The problem => Using the data beneath, show every line that includes the word "selector".

Exercise input =>

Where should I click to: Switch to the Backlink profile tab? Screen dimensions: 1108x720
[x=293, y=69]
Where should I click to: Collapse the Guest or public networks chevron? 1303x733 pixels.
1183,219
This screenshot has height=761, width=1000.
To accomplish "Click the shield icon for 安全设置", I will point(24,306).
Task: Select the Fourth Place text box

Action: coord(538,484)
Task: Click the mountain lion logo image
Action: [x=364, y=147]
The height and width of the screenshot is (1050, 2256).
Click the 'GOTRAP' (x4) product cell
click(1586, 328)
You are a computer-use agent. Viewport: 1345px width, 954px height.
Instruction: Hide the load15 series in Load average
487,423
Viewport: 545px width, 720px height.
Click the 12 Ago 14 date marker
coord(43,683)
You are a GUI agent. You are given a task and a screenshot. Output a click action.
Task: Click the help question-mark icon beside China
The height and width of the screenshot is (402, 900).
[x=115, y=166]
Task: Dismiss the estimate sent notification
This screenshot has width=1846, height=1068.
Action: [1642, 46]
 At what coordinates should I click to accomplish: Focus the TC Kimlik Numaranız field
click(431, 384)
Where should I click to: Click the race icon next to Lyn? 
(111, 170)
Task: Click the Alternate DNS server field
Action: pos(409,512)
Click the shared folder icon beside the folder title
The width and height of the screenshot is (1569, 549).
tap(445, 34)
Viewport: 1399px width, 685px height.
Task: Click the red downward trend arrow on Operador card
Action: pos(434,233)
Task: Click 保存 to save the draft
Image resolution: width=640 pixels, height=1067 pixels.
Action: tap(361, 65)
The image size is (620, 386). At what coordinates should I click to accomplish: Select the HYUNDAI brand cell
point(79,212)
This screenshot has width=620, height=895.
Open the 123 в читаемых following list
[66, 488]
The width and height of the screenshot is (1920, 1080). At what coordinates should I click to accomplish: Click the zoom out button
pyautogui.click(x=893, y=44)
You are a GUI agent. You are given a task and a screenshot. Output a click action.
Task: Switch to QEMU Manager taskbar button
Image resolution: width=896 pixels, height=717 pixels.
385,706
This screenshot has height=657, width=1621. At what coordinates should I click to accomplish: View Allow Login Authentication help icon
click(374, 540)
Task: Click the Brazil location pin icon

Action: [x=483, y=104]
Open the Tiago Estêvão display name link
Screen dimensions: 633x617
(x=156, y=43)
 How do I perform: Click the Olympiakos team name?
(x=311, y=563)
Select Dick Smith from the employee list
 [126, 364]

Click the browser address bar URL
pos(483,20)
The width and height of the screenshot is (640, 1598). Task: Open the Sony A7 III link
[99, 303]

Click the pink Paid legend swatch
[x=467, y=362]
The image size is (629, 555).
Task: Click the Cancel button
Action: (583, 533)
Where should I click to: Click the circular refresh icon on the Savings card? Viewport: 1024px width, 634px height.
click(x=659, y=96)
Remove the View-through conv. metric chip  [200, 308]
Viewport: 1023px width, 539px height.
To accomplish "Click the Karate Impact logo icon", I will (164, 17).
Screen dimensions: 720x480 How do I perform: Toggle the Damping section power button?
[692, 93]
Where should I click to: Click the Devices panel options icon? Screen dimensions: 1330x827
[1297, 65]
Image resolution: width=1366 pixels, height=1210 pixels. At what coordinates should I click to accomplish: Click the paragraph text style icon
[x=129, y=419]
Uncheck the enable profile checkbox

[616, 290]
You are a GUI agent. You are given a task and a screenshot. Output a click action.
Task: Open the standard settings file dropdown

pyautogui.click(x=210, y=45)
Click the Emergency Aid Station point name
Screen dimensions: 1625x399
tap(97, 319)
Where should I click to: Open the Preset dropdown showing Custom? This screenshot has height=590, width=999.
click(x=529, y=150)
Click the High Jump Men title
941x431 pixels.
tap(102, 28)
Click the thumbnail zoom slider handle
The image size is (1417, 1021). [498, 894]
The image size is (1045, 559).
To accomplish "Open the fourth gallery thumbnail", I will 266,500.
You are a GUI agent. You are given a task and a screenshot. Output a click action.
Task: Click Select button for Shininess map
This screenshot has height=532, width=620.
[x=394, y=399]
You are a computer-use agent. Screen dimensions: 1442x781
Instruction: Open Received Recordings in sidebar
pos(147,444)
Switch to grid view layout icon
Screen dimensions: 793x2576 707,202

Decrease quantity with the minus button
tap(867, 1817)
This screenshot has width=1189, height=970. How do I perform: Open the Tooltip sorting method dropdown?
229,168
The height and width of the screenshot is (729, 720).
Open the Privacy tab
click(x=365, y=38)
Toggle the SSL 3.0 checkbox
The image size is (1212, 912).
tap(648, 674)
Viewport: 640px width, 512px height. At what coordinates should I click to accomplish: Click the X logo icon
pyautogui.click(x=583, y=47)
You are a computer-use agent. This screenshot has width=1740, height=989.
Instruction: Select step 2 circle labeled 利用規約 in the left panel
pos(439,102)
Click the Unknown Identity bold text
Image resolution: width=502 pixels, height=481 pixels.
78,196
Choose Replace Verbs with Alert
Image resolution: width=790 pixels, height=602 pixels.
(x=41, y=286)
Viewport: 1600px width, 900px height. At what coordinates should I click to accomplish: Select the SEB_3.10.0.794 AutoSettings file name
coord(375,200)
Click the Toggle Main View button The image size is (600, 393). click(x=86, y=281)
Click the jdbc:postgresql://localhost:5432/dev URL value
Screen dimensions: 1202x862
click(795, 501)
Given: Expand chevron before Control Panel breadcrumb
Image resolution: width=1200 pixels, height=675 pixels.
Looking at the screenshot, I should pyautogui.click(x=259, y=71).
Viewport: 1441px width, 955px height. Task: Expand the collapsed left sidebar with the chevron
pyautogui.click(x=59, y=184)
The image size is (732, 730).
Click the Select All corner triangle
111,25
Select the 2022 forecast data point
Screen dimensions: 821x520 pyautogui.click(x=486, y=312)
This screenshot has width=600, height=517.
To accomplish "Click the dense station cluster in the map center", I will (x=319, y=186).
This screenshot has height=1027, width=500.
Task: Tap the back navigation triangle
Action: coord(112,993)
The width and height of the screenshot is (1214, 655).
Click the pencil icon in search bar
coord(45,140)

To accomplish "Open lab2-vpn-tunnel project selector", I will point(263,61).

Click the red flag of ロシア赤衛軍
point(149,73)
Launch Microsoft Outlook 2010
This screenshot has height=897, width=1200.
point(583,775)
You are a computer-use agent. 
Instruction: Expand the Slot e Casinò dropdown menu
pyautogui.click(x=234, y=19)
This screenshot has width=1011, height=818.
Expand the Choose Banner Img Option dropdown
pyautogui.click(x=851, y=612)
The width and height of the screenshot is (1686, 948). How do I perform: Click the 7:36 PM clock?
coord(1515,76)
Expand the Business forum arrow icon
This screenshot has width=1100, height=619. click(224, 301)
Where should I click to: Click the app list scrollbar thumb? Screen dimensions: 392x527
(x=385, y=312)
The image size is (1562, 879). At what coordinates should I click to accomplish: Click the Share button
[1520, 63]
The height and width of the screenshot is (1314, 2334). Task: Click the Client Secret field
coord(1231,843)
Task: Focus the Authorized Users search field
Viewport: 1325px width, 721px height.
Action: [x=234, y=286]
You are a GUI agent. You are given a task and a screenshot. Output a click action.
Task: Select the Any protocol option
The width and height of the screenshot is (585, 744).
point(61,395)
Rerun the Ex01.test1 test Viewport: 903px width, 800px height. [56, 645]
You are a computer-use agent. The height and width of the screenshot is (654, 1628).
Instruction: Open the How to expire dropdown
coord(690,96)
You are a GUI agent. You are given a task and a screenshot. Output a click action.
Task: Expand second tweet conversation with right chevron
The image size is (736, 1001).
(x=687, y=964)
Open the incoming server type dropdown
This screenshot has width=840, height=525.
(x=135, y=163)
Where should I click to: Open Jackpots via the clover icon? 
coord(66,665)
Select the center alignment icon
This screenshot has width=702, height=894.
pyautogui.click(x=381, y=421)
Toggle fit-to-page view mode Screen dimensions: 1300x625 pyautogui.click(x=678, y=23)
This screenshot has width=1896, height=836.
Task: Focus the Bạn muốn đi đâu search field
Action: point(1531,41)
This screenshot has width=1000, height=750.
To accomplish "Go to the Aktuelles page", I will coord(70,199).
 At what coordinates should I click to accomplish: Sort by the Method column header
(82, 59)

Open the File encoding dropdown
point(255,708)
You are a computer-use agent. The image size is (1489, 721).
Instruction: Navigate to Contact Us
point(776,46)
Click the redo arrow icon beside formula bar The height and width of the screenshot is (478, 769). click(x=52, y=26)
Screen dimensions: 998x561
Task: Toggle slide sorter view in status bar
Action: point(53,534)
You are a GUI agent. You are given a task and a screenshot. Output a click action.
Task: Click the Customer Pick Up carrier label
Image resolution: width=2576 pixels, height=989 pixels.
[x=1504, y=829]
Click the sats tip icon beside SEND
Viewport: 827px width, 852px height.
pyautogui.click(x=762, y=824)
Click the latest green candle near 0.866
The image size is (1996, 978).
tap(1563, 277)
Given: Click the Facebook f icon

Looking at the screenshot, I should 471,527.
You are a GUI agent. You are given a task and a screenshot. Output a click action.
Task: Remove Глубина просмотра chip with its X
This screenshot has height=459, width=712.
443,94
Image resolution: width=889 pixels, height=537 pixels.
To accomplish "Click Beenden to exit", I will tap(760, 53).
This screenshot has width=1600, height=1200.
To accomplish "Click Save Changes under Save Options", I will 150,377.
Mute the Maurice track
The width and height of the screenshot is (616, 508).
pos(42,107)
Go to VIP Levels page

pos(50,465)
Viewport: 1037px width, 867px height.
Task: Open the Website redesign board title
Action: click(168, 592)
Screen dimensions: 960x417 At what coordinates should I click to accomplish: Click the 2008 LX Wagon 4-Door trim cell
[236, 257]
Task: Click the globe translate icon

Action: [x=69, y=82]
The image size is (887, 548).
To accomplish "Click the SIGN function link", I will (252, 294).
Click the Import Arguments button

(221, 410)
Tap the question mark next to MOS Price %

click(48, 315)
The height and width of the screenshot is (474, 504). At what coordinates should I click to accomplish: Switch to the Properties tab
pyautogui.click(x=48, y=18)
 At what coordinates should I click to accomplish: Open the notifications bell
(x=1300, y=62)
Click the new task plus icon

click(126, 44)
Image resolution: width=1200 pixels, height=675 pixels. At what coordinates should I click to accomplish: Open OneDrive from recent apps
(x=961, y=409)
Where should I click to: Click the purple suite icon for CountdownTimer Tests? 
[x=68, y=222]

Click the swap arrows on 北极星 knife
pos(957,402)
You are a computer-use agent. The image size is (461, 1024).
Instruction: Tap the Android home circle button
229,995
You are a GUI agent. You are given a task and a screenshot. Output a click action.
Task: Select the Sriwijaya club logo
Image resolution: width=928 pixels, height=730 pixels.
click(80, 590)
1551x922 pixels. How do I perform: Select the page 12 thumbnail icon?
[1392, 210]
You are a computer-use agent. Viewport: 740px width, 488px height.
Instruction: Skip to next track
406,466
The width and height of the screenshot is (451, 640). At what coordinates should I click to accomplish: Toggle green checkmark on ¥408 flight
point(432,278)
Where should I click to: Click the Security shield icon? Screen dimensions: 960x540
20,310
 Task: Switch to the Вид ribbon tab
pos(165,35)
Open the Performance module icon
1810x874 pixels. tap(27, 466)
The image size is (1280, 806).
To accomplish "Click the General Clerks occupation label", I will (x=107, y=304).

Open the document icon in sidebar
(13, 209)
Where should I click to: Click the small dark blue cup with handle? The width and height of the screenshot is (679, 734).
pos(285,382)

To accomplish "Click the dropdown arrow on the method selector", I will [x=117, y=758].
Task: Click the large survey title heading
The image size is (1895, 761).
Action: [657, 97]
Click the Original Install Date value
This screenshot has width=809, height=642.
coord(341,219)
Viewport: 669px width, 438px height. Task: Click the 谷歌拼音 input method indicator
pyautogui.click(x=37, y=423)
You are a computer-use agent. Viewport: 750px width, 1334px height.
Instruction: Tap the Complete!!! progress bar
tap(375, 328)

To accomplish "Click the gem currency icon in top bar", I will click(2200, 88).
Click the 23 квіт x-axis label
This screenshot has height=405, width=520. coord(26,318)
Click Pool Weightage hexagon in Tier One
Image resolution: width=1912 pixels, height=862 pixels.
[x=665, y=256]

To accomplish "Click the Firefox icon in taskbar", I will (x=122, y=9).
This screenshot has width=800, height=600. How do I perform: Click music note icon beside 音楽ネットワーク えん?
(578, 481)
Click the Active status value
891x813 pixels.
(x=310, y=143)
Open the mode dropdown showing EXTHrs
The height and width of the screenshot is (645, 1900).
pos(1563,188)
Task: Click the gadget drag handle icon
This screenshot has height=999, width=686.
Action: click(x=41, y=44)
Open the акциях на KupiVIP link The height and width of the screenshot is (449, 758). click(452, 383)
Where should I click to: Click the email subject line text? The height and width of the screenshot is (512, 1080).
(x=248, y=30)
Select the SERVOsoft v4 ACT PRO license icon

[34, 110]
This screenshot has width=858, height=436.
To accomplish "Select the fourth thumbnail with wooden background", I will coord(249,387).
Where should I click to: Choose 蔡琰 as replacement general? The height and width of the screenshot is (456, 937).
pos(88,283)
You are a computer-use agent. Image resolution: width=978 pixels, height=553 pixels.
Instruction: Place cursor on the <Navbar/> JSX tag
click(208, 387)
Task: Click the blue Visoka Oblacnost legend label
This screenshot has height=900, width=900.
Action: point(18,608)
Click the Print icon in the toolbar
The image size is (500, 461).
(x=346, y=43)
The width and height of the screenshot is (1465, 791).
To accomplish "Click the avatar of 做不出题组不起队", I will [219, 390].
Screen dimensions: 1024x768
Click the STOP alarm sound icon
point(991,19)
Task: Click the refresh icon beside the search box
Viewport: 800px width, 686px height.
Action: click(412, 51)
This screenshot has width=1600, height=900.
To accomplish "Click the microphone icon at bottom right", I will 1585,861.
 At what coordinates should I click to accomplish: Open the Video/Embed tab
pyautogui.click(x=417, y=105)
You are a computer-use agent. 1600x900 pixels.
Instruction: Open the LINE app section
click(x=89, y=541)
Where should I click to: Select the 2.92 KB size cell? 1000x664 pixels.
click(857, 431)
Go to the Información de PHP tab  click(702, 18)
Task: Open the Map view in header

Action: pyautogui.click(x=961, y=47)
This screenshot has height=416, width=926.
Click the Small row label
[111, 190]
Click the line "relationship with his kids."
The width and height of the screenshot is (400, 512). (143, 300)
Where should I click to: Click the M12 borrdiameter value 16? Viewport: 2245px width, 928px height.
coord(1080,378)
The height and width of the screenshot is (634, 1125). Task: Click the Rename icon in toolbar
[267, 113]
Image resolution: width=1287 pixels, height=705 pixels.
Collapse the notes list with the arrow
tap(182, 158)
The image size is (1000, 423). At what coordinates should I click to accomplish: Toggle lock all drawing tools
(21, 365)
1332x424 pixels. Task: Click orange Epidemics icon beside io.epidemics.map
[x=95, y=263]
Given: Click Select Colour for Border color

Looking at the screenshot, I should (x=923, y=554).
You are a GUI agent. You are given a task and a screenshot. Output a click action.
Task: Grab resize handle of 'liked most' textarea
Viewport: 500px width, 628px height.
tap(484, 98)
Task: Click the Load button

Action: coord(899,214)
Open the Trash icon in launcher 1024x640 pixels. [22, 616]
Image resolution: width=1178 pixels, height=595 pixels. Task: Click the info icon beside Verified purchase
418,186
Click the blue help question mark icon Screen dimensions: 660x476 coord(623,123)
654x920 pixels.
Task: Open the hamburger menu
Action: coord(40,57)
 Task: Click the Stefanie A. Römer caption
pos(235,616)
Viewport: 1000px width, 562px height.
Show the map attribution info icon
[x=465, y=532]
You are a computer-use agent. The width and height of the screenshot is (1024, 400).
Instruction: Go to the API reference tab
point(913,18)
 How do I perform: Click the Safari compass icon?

Answer to the problem =>
To accomplish "Open lab2-vpn-tunnel project selector", I will point(263,61).
To accomplish "Click the dropdown arrow on the method selector", I will [x=117, y=758].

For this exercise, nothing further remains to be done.